YOUR INSTRUCTIONS: Show the lines below where "Select" occurs.

DATA EXTRACTS:
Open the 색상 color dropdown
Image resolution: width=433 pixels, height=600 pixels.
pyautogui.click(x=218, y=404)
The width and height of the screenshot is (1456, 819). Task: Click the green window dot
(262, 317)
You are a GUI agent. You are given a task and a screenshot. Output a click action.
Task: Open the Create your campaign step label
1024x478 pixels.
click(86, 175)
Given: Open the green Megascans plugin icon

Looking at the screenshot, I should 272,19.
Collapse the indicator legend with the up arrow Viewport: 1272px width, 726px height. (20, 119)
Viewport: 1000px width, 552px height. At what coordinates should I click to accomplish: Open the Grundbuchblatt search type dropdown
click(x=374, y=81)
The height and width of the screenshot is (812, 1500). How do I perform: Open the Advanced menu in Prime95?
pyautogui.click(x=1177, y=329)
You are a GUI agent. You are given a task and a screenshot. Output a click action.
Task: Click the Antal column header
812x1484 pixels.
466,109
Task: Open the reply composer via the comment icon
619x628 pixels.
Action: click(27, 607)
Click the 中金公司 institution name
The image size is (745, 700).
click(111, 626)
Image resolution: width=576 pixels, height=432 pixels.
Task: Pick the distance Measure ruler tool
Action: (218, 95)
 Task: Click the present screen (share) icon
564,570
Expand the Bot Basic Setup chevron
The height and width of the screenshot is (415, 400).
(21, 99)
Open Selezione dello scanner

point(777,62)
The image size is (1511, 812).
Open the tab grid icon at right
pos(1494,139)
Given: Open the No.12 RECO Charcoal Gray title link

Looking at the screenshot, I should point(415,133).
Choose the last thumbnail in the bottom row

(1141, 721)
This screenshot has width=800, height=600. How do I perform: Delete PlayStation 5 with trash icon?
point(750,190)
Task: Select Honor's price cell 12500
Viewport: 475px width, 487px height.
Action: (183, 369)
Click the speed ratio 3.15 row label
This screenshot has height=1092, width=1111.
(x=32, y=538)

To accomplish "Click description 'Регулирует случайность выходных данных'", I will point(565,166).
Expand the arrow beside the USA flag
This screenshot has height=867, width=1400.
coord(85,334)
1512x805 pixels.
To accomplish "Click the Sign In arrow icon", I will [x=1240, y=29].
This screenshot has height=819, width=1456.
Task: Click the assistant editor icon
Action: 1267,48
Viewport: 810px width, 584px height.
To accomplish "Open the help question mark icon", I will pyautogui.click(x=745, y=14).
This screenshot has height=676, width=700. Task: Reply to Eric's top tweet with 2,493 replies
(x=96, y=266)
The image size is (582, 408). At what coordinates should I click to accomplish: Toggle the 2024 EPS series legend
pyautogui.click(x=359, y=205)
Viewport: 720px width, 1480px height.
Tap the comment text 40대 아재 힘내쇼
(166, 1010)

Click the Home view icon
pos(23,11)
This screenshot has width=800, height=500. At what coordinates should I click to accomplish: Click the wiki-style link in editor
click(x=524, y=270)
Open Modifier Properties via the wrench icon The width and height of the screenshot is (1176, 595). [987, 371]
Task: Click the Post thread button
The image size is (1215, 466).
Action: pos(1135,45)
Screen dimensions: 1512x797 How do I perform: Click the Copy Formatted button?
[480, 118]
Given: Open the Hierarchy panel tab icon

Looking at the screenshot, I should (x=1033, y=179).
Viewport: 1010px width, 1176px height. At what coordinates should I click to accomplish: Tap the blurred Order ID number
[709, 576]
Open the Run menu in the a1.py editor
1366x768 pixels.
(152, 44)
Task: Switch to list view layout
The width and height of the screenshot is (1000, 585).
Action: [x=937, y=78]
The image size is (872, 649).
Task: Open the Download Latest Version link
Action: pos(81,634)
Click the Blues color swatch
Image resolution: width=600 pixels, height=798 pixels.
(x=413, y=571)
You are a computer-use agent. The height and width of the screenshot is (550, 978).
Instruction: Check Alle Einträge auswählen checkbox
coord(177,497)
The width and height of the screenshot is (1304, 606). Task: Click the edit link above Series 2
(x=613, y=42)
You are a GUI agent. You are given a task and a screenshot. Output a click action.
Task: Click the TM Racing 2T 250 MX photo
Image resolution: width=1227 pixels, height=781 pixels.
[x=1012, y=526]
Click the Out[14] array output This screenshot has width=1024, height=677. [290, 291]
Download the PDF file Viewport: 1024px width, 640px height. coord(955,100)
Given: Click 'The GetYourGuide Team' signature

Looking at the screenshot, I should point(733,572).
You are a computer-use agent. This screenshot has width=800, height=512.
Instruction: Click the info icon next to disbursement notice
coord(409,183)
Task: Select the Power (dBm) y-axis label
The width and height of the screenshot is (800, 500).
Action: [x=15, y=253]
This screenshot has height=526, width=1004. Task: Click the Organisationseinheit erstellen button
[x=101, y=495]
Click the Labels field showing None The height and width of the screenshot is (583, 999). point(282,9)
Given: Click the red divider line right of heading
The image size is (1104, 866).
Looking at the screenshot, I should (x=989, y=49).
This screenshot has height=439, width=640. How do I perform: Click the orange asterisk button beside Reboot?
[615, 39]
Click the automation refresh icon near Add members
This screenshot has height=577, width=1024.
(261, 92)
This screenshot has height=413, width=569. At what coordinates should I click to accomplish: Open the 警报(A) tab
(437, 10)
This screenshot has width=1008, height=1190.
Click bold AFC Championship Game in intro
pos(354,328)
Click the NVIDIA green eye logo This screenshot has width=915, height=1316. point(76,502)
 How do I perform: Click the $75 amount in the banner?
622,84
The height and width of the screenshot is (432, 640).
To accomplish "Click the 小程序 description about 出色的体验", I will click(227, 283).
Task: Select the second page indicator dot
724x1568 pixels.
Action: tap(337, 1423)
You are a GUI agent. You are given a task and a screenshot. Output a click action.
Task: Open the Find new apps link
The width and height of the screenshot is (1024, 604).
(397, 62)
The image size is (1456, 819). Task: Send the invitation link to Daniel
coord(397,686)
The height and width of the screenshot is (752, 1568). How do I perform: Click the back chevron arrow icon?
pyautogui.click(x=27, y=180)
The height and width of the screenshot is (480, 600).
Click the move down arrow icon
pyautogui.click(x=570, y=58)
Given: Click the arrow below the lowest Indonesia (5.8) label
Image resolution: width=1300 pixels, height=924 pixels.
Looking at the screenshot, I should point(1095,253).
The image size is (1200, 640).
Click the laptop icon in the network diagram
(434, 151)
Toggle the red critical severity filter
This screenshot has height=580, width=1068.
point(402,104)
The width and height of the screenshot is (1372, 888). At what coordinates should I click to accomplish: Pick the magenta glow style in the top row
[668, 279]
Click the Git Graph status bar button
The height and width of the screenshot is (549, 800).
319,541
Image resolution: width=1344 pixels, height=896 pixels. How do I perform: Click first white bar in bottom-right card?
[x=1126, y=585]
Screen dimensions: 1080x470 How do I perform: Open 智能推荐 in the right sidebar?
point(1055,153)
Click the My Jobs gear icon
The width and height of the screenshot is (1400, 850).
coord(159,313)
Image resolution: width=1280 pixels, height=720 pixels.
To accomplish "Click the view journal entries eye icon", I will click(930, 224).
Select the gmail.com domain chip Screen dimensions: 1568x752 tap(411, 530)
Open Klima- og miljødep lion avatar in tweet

PROBLEM SOLUTION:
Task: Select Honor's price cell 12500
Task: Select the Power (dBm) y-axis label
Task: Select the second page indicator dot
Select the gmail.com domain chip Screen dimensions: 1568x752 tap(411, 530)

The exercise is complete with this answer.